-- YOUR TASK --
Convert the data, from its first line up to and including the line with "[x=731, y=159]", into a numbered list, and leave out any blank lines.
================================
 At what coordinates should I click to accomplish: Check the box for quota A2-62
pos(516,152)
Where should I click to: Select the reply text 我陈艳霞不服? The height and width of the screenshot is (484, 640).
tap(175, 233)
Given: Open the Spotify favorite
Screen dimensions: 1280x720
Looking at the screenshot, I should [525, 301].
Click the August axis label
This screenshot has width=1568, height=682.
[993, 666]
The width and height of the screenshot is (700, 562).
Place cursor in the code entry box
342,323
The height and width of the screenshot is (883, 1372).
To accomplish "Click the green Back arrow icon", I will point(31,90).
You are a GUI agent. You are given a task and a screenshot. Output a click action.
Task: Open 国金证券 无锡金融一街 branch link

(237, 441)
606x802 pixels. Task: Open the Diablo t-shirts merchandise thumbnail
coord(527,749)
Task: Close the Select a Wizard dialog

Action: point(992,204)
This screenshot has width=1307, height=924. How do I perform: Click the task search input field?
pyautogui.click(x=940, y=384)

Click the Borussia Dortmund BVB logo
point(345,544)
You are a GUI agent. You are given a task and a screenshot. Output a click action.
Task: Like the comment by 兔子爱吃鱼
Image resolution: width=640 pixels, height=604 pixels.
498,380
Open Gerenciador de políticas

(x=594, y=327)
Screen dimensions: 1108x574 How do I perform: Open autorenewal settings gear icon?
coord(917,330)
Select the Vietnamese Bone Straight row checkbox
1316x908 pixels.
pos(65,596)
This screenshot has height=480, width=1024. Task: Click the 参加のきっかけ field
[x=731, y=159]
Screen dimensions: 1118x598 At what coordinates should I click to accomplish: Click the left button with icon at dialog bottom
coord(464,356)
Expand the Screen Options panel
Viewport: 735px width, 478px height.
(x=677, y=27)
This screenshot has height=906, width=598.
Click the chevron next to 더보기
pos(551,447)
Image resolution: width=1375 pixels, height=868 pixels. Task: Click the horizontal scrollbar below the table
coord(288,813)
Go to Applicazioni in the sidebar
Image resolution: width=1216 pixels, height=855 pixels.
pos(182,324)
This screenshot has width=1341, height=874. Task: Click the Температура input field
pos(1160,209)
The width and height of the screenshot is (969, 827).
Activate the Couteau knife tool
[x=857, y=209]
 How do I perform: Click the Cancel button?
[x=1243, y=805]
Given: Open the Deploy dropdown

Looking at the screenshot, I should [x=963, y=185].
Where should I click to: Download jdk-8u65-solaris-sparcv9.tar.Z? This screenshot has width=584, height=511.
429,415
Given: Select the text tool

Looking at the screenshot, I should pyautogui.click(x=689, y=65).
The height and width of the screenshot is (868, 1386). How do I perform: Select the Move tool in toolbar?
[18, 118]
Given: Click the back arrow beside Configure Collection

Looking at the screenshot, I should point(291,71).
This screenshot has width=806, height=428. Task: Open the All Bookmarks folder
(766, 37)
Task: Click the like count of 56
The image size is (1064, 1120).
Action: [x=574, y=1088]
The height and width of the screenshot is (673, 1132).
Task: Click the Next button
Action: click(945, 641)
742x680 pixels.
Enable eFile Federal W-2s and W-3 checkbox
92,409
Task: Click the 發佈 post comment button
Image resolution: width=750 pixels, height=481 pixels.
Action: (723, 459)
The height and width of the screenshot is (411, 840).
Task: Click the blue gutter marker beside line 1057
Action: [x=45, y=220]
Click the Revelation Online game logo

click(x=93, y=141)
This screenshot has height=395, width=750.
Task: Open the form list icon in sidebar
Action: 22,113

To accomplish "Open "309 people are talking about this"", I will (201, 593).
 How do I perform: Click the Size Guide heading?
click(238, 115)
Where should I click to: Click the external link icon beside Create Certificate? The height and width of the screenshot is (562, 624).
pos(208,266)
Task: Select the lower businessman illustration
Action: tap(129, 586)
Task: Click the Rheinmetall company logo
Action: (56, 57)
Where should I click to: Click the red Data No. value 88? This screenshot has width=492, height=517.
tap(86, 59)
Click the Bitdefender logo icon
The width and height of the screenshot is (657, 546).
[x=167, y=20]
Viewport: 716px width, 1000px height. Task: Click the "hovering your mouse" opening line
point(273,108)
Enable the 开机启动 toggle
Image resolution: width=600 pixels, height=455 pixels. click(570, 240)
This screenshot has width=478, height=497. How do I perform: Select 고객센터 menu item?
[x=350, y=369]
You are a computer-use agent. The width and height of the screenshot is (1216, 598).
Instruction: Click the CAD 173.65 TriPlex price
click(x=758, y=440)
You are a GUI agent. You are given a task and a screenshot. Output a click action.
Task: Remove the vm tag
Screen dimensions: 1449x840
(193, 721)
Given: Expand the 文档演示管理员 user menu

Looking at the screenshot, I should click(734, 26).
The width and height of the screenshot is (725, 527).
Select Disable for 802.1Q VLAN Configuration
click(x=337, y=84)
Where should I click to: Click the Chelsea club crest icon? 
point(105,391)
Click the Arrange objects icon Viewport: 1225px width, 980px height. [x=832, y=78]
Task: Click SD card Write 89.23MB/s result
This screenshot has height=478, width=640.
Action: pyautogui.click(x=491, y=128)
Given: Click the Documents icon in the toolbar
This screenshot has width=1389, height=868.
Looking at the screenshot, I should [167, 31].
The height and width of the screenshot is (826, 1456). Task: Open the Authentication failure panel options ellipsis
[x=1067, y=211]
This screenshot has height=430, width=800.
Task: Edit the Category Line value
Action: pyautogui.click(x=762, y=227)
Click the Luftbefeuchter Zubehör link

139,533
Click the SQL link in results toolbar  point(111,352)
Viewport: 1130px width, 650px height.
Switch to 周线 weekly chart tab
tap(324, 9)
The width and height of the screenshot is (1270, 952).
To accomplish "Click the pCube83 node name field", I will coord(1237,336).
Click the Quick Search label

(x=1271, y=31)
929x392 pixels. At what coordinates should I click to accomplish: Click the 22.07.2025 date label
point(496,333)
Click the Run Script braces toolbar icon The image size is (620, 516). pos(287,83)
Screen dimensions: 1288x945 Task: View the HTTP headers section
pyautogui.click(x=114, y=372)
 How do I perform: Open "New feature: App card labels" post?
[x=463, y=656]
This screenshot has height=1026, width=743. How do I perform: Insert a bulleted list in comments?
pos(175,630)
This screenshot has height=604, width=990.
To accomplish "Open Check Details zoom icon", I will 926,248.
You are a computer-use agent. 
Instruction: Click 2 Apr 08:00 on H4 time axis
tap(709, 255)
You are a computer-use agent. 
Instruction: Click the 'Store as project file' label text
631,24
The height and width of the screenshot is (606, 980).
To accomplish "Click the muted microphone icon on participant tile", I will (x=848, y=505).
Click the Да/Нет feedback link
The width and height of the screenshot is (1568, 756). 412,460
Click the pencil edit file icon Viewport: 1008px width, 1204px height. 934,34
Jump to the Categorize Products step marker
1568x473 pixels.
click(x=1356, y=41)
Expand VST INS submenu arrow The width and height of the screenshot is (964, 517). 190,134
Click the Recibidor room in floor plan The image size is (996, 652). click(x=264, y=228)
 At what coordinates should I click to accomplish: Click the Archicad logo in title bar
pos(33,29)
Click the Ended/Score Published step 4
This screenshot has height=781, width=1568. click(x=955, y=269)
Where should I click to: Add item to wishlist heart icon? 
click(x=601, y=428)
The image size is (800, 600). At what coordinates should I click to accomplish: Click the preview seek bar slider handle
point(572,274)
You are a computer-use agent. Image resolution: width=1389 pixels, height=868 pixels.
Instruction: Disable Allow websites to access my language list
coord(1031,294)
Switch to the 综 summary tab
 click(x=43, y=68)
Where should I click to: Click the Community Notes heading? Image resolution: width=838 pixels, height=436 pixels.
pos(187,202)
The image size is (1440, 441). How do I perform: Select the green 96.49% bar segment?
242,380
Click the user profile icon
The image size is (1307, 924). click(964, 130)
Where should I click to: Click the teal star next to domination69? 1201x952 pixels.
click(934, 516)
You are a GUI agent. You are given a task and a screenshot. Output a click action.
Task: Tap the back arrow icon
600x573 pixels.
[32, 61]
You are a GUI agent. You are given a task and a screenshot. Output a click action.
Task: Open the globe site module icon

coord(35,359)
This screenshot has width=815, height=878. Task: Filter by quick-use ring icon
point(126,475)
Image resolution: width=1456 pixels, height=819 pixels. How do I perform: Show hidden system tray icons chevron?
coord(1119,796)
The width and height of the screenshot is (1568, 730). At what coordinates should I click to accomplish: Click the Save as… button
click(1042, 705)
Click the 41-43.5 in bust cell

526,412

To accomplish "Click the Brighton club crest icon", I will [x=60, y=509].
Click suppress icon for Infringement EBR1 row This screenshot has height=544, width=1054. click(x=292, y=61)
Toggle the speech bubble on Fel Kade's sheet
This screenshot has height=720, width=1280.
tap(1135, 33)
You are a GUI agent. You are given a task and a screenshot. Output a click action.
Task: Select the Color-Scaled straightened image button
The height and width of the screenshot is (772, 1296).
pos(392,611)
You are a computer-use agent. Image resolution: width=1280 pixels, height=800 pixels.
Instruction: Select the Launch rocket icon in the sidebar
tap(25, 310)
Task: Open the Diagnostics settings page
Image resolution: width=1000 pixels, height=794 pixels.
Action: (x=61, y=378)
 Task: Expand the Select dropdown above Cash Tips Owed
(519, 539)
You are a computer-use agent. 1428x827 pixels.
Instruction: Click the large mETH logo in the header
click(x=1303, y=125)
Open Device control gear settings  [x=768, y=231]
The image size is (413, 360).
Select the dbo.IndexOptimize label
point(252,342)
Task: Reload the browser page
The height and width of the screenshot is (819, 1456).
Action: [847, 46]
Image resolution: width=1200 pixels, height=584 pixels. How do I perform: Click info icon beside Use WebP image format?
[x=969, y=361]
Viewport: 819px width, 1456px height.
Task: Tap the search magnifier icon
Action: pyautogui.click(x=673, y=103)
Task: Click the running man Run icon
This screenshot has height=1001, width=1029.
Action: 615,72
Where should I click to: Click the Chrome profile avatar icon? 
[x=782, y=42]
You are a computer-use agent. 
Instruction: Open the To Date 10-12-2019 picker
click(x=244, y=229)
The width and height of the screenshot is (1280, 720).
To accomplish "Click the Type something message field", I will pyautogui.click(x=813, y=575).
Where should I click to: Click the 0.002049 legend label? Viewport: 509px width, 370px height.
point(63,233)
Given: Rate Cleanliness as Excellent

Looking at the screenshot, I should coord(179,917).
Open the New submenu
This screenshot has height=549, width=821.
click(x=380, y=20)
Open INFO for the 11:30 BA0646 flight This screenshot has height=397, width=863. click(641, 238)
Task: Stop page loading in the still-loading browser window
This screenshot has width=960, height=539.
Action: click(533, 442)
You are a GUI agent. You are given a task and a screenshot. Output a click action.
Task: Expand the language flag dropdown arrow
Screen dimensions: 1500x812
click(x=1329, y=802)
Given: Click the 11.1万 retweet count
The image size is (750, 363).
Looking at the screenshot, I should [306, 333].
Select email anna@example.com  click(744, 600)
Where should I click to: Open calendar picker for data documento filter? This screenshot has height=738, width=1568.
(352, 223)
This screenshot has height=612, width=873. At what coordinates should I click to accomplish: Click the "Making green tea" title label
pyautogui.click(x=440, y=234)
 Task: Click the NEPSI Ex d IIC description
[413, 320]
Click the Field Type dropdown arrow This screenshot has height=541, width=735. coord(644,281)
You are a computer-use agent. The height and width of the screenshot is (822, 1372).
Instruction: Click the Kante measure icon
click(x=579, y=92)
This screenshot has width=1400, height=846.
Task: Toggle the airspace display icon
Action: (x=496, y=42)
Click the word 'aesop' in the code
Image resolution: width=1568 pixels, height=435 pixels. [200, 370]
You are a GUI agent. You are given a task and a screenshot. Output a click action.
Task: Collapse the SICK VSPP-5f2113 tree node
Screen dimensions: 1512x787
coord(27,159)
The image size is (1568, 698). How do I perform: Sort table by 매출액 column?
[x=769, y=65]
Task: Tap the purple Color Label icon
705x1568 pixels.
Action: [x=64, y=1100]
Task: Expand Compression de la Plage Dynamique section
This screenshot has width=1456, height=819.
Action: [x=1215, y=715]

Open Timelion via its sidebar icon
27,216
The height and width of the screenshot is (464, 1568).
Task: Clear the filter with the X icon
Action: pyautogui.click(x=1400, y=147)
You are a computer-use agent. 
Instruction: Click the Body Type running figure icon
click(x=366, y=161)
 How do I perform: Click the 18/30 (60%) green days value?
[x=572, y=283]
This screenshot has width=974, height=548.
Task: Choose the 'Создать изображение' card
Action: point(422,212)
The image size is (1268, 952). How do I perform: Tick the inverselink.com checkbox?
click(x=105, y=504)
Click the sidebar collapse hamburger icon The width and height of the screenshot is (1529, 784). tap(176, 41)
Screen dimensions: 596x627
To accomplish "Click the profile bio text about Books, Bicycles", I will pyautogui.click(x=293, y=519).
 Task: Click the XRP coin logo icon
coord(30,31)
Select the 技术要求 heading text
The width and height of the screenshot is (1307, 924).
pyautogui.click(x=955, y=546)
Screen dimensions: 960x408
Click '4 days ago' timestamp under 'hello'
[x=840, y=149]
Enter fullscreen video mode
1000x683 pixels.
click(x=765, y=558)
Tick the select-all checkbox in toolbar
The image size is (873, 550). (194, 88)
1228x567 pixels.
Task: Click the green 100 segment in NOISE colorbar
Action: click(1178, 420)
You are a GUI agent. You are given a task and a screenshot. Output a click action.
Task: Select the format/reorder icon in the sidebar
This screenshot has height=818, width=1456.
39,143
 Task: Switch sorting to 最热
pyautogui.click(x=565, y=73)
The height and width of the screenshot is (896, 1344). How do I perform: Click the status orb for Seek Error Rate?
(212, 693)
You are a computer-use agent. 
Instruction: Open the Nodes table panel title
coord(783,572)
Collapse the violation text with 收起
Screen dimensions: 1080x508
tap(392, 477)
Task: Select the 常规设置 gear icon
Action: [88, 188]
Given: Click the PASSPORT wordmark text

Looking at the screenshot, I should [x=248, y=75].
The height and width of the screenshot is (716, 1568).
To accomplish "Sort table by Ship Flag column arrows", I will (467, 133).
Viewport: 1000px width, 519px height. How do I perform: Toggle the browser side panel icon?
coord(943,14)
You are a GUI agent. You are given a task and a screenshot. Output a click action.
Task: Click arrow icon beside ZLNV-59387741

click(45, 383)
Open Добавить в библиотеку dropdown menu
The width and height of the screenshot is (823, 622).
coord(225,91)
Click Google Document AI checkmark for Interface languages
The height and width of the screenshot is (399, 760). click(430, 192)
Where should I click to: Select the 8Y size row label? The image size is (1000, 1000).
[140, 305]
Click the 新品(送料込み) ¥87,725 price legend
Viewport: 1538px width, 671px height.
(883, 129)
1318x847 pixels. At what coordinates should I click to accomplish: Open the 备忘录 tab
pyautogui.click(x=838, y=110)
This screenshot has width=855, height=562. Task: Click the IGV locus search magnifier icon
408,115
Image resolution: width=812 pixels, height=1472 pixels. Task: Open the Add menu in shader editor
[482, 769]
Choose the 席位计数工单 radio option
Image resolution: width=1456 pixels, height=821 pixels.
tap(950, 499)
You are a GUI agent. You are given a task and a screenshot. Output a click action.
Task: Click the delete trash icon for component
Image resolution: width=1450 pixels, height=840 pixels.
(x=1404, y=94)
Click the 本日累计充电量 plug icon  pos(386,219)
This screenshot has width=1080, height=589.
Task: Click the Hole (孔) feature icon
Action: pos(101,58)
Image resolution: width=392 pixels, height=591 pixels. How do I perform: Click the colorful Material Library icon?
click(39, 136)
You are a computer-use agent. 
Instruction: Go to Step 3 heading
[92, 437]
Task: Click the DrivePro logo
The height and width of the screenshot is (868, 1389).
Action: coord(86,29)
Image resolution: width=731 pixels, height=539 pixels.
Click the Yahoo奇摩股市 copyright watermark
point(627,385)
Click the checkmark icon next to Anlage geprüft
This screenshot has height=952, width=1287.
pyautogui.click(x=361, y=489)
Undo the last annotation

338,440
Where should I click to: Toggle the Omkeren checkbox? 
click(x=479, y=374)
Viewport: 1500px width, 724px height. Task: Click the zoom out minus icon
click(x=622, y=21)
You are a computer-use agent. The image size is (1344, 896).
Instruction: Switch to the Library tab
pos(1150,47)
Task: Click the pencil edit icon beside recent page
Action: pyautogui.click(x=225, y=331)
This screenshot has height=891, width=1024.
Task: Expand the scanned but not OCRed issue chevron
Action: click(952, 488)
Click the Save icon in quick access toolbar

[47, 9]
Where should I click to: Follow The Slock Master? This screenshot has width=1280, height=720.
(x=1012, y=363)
================================
-- OUTPUT OF THE EXERCISE --
1.  At what coordinates should I click to accomplish: Check the box for quota A2-62
2. pos(516,152)
3. Where should I click to: Select the reply text 我陈艳霞不服? The height and width of the screenshot is (484, 640).
4. tap(175, 233)
5. Given: Open the Spotify favorite
6. Screen dimensions: 1280x720
7. Looking at the screenshot, I should [525, 301].
8. Click the August axis label
9. This screenshot has width=1568, height=682.
10. [993, 666]
11. The width and height of the screenshot is (700, 562).
12. Place cursor in the code entry box
13. 342,323
14. The height and width of the screenshot is (883, 1372).
15. To accomplish "Click the green Back arrow icon", I will point(31,90).
16. You are a GUI agent. You are given a task and a screenshot. Output a click action.
17. Task: Open 国金证券 无锡金融一街 branch link
18. (237, 441)
19. 606x802 pixels. Task: Open the Diablo t-shirts merchandise thumbnail
20. coord(527,749)
21. Task: Close the Select a Wizard dialog
22. Action: point(992,204)
23. This screenshot has width=1307, height=924. How do I perform: Click the task search input field?
24. pyautogui.click(x=940, y=384)
25. Click the Borussia Dortmund BVB logo
26. point(345,544)
27. You are a GUI agent. You are given a task and a screenshot. Output a click action.
28. Task: Like the comment by 兔子爱吃鱼
29. Image resolution: width=640 pixels, height=604 pixels.
30. 498,380
31. Open Gerenciador de políticas
32. (x=594, y=327)
33. Screen dimensions: 1108x574 How do I perform: Open autorenewal settings gear icon?
34. coord(917,330)
35. Select the Vietnamese Bone Straight row checkbox
36. 1316x908 pixels.
37. pos(65,596)
38. This screenshot has height=480, width=1024. Task: Click the 参加のきっかけ field
39. [x=731, y=159]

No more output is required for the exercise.